I have recently been thinking about a Linux distribution providing “vanilla packages” and what this really means. The basic idea is simple – provide packages as upstream released them. In practice, this is an impossibility (for reasons I will cover below).
Firstly, lets cover the reason for providing vanilla packages. And I use “reason” singular deliberately, because I think it comes down to a single point. The software developer knows their software better than you do. Your patch could unintentionally introduce a security issue – it has happened before… Or you could introduce a new feature that is then introduced by the developer in a different and incompatible way in the next official release. Also, any bugs that are found in your modified piece of software will need to be triaged in an unpatched version of the software in order to report the issue upstream.
So, in an ideal world, we would just run the equivalent of “./configure; make; make install” and all software would install perfectly. But the world is far from ideal… I will cover two points across two posts: firstly patching, followed by configure options and dependencies.
Patching software is a necessity in any Linux distribution. I am only considering rolling release distributions in the discussion below, so that removes backporting fixes and features from newer versions of a software package. So, what patching is minimally required:
- Patches for build issues
- Patches for security issues
- Patches to fix major software features
I am completely ignoring patches released by upstream as part of their update process. For example the Linux kernel provides a large patch that updates from their x.y.0 release to x.y.z. Bash releases a patch for each minor update, so bash-4.2.042 requires applying 42 patches… These are obviously required patching and are fully sanctioned by the developer so do not deviate from vanilla.
It should be fairly obvious what patches for build issues are… the software will not compile for some reason so you need to do patching to fix that. A piece of software is almost never tested in every single environment before release and, even if it was, updates to other pieces of software can cause build issues. This is particularly common with gcc updates which have become progressively stricter on which headers needed included for a function. Even worse, a software developer might release with the “-Werror” flag enabled by default, meaning any new warning will result in a build failure (I do not have kind words about software developers that do that…). Then there are more complicated issues involving a library update with API changes requiring much more extensive fixes. While adding a single extra include really does not require upstream approval before applying, even that should be forwarded upstream.
Security issues are an important part of patching for non-rolling release distributions. However, new versions of software are usually released whenever a security hole is found, so rolling release distributions only need to update. Again, just grabbing a patch from anywhere on the internet and applying it is not a good idea – I have seen this actually result in a larger security issue than the original.
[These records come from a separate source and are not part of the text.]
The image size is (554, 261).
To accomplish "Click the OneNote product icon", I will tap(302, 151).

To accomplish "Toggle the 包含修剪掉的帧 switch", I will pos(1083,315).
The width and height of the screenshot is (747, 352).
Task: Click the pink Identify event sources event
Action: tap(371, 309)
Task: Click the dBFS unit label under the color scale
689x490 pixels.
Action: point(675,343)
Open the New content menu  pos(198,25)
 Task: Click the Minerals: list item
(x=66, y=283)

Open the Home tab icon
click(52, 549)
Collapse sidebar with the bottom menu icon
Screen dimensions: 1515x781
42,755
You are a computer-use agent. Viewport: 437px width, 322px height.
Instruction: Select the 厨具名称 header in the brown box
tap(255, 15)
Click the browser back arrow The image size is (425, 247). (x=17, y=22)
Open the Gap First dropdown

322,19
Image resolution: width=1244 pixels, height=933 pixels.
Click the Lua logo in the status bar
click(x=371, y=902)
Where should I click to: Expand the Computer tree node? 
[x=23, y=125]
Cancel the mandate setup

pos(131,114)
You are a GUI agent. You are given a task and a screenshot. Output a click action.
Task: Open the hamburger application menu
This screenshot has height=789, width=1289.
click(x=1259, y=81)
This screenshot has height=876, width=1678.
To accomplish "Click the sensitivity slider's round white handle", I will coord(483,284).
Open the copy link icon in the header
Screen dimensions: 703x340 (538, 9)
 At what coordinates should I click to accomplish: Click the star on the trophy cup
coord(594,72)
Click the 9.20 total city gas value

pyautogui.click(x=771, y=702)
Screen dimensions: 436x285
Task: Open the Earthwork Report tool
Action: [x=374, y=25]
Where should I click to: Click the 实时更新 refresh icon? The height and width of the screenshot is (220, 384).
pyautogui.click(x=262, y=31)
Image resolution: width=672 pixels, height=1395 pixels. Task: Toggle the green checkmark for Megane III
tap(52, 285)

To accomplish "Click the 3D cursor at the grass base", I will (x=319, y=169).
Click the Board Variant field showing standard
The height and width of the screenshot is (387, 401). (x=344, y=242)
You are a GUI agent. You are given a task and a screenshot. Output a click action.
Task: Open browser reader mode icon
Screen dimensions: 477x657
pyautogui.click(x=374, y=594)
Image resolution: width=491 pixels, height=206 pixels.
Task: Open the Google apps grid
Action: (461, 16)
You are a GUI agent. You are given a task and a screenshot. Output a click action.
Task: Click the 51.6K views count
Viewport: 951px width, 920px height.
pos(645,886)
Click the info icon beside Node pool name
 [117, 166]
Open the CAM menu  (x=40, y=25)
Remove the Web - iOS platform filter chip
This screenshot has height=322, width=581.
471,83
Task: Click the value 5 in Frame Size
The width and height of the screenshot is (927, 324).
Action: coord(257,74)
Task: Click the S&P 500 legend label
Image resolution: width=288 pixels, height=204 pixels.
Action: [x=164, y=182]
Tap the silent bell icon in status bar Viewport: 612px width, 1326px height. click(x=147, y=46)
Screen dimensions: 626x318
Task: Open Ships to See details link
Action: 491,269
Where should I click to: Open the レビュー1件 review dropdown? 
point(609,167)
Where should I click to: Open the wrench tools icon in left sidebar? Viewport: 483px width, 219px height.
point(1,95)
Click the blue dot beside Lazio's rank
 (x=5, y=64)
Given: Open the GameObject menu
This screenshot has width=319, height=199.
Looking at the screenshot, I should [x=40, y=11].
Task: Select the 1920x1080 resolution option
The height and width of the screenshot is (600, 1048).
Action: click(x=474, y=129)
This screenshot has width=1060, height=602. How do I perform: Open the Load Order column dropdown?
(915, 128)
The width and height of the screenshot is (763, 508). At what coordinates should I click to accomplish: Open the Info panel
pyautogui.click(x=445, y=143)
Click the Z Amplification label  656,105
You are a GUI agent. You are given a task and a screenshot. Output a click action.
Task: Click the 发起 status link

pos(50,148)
The final category of patches are those that fix major software features. For example, if an IRC client has a bug preventing it connecting to any channels, firstly shake your fist at the developer and tell them to do some testing before release, and then patch it. If there is a typo in the help output, file a bug or submit a patch upstream, but there is no need to patch it. The guiding principle should be something like “if this is the only issue found in the software, would the developer consider making a new release?”. The answer to that question “yes”, then it will be “yes” to provide the patch.
One guiding factor that can not be stressed enough here is that all patches should be approved by upstream. The best situation is if upstream have committed the patch into the version control repository – preferably on the branch for the version you are using so no mistakes can be made back-porting. Failing that, a post on a mailing list or bug tracker by one of the main developers of the software approving a patch is acceptable.
Of course, much of this is subjective. Is that broken feature big enough to patch? Does this bug constitute a security issue? If upstream is rather unresponsive at the moment, should I apply this fix for a security bug? Is this build fix minor enough that I do not need to wait on an upstream comment before applying? Given it is hard to formulate these ideas into precise rules, I think the answer becomes one of how strict the packager is. I was far more likely to include patches when I started packaging for Arch Linux than I am now. So maybe it is not how strict the packager is, but rather how grumpy…
If you want vanilla packaging, start by moving opt dependencies back to dependencies where the package actually links against the “optional” library. I very much doubt upstream developers intended for their packages to be installed with broken dependencies.
I at least partially agree with you there. Issues with configuration and dependencies will be discussed in Part 2.